The GAMA first quarter 2022 shipments and billings report for the General Aviation sector, including business aircraft, was released last week. That report shows mixed results, with growth in the number of aircraft delivered, but a shortfall in revenue compared to 2021. This is the result of a small shift in mix to smaller aircraft as the industry continues to struggle with supply chain constraints resulting from the global pandemic.
GAMA first quarter 2022 shipments were up across the board for fixed-wing aircraft, as shown in the chart below. The turboprop market showed the highest year over year gains versus 2021, averaging a 13.4% increase in volume. The dollar value of those shipment, however, fell by 7.9%, which was better than 2020 but still behind the 2019 pre-pandemic year. Helicopter shipments were also up, by 7%, but billings were down 17.2% as the mix moved to smaller helicopters in early 2022.
The first quarter is typically the weakest of any quarter for the industry, averaging 18.3% of turboprop deliveries since 2000 and 20.1% of business jet deliveries over the same period. The fourth quarter is typically the strongest, so there is still time in 2022 for a more robust recovery if the demand for business jets continues to absorb pre-owned inventories. This should require additional new aircraft production, but manufacturers are being prudent during the recovery. The following chart shows historic GAMA 1st quarter business jet deliveries, and illustrates that since 2000, we are closer to historic lows than historic highs.
If we project year-end deliveries based on historic percentage of 1st Quarter to full year results for the last decade, we would expect about 640 business jet deliveries in 2022.
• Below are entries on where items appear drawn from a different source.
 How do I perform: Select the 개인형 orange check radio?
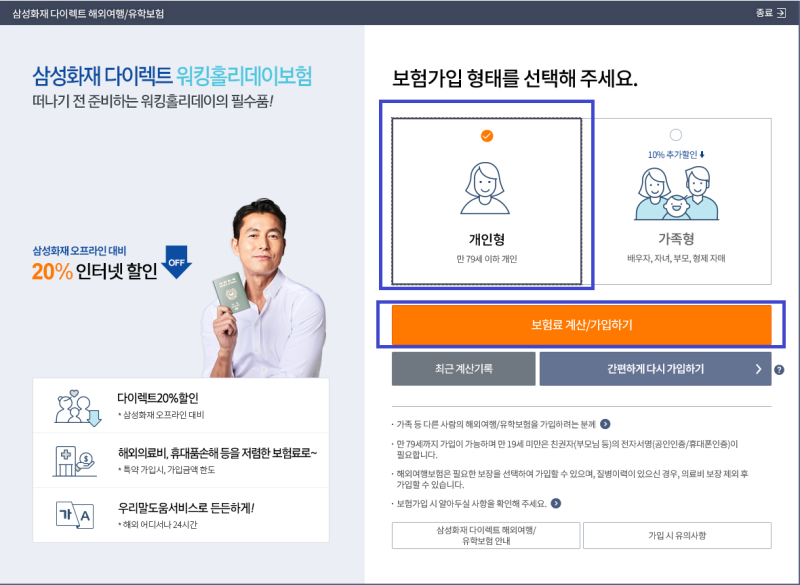pyautogui.click(x=487, y=136)
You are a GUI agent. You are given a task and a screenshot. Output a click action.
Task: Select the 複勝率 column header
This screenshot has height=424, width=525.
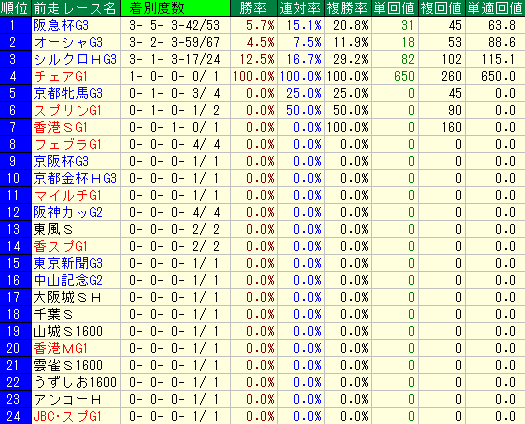[x=348, y=8]
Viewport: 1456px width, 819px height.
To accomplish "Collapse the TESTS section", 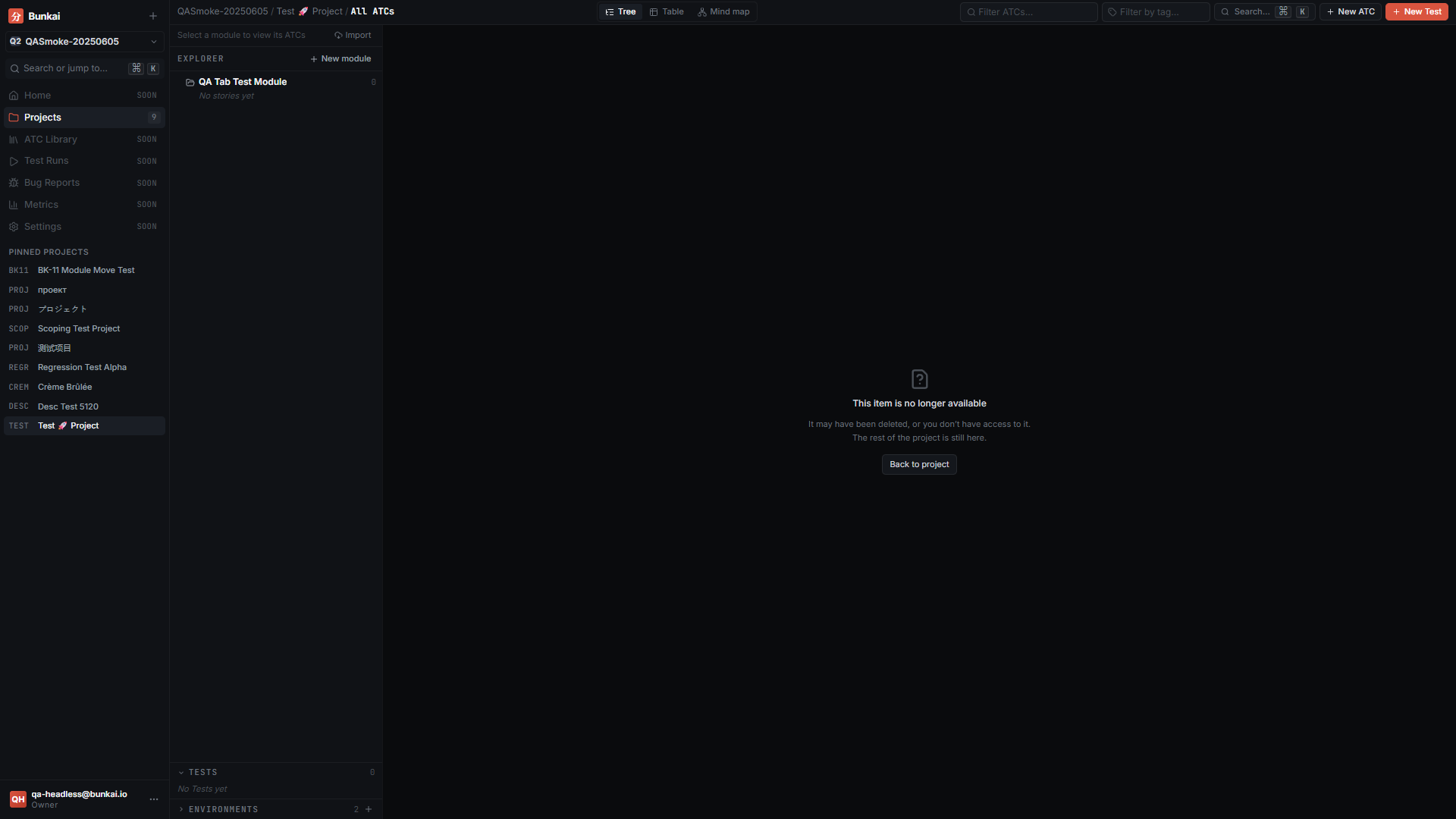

Turboprop deliveries, by contrast, have seen their peak more recently, and the strong first quarter results for turboprops indicate a positive rebound may be underway.
If we project year-end deliveries based on the historic percentage of 1st Quarter to full year results for the last decade, we would expect about 520 turboprop deliveries in 2022
The following chart shows comparative 1st quarter deliveries of business aircraft by manufacturer from the GAMA first quarter report. Pilatus, after falling back in early 2021 due to pandemic constraints, rebounded well in early 2022. Textron remains the leader in the number of deliveries (we’ve excluded Piston aircraft from Textron and Cirrus) with Gulfstream and Bombardier second and third on an aircraft delivered basis. Embraer first quarter deliveries fell in early 2022. Dassault, which reports on a half-year basis, has been excluded from our analysis for a lack of 2022 data.
The following chart shows market share by number of aircraft delivered, excluding piston aircraft from Textron and Cirrus, and Dassault, which reports on a half-year convention.
On a dollar billings basis, the GAMA first quarter report shows that the market share changes dramatically, with high-end players Gulfstream and Bombardier leading the way. The following chart shows billings by company (including piston aircraft for Textron and Cirrus):
The following chart shows market share by aircraft billings for the 1st quarter of 2022:
The Bottom Line
While the GAMA report has some encouraging elements, it is clear that business aircraft production has not bounced back as rapidly as many had hoped, with supply chain constraints and the economic of raw materials inflation impacting manufacturers in early 2022. While demand for business aircraft flights remains strong, the low average utilization for a business jet provides the opportunity to absorb growth into the existing fleet, particularly for charter, card, and fractional programs who can incrementally absorb addition volume without increasing their fleets.
We do expect production to ramp up, but given the current economic outlook, we also expect manufacturers to be caution as they increase their production rates, and expect more conservative growth in 2022.